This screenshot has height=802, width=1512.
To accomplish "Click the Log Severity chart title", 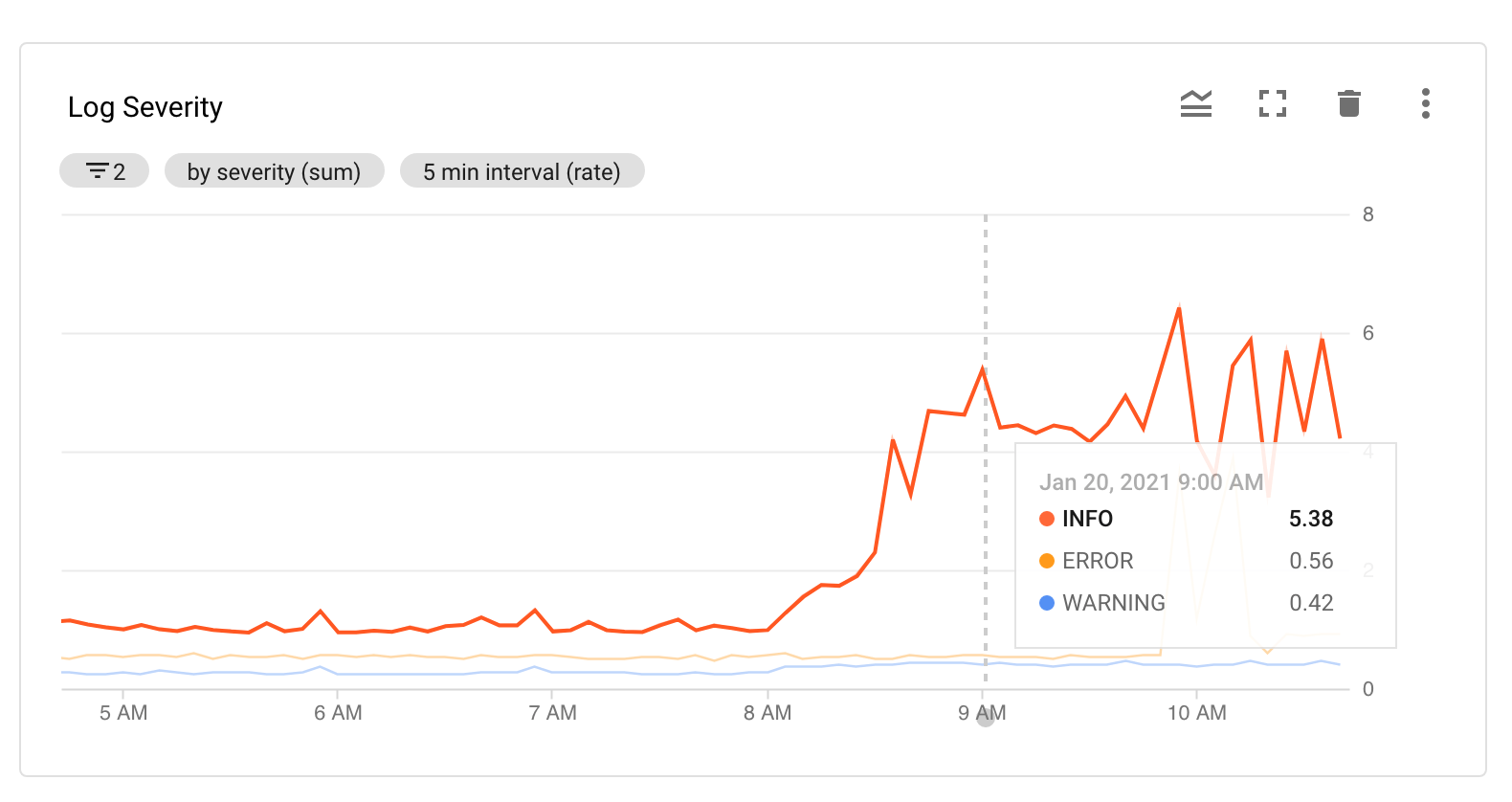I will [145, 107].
----------
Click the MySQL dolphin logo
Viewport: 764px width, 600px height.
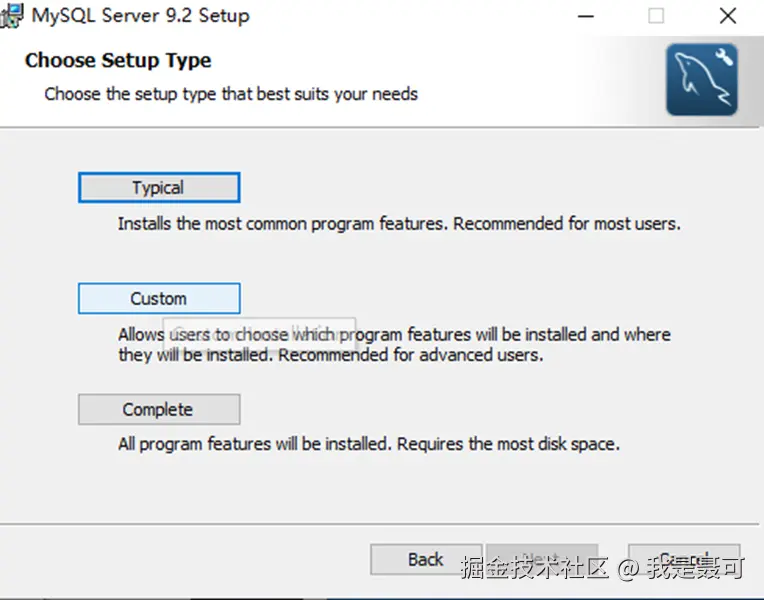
----------
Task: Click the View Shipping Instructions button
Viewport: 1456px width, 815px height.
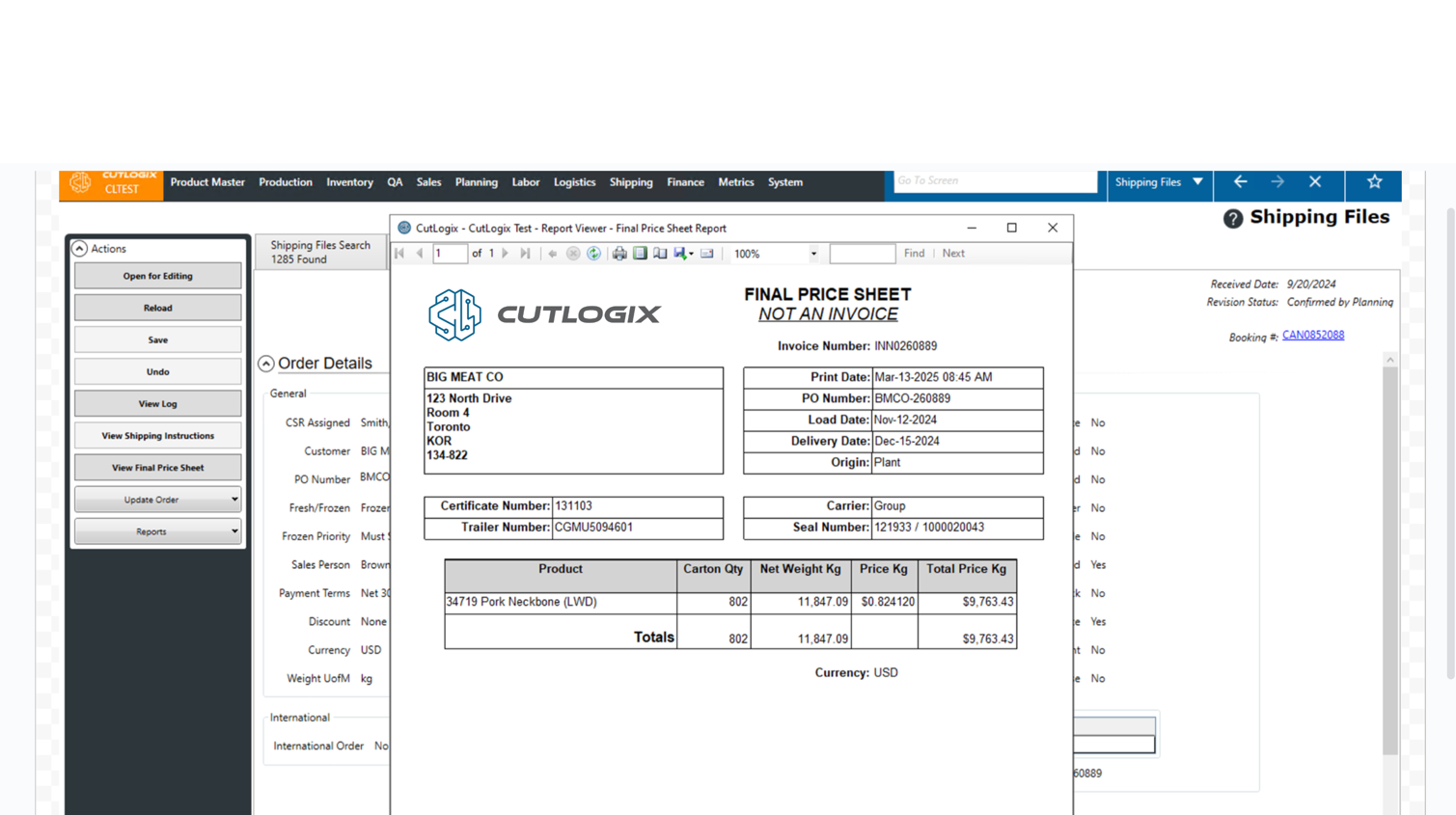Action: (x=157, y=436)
----------
# [TASK ITEM]
Beginning with the line that has "Click the MySQL dolphin logo" and ending with the line that has "Viewport: 764px width, 600px height.", set down the lines above exactly and include no others.

# [WRITTEN SOLUTION]
Click the MySQL dolphin logo
Viewport: 764px width, 600px height.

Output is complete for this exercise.